- Task instructions
From the data below, give the number of lines holding the word "מכבי", with nothing else added.

--------

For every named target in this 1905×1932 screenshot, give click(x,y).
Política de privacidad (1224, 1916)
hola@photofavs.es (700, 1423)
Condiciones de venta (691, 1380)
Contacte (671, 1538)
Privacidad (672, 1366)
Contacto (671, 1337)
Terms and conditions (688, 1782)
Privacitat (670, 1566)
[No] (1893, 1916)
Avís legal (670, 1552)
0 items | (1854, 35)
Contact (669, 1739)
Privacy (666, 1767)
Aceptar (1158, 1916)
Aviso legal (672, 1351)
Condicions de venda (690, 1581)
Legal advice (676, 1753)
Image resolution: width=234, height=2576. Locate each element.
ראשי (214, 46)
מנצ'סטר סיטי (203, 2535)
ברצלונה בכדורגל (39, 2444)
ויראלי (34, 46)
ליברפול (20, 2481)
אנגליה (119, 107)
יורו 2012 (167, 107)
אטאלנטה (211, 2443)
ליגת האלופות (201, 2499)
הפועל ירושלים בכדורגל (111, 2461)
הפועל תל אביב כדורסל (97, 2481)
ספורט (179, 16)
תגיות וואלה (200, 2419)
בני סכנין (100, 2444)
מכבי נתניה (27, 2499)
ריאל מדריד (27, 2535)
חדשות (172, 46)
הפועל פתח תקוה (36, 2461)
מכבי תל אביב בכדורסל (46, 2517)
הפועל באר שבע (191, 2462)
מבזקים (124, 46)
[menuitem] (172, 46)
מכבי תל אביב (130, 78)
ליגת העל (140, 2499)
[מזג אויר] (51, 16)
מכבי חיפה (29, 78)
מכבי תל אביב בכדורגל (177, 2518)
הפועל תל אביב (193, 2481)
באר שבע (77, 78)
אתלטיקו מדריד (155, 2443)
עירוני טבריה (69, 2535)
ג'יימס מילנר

--------

- Written solution
5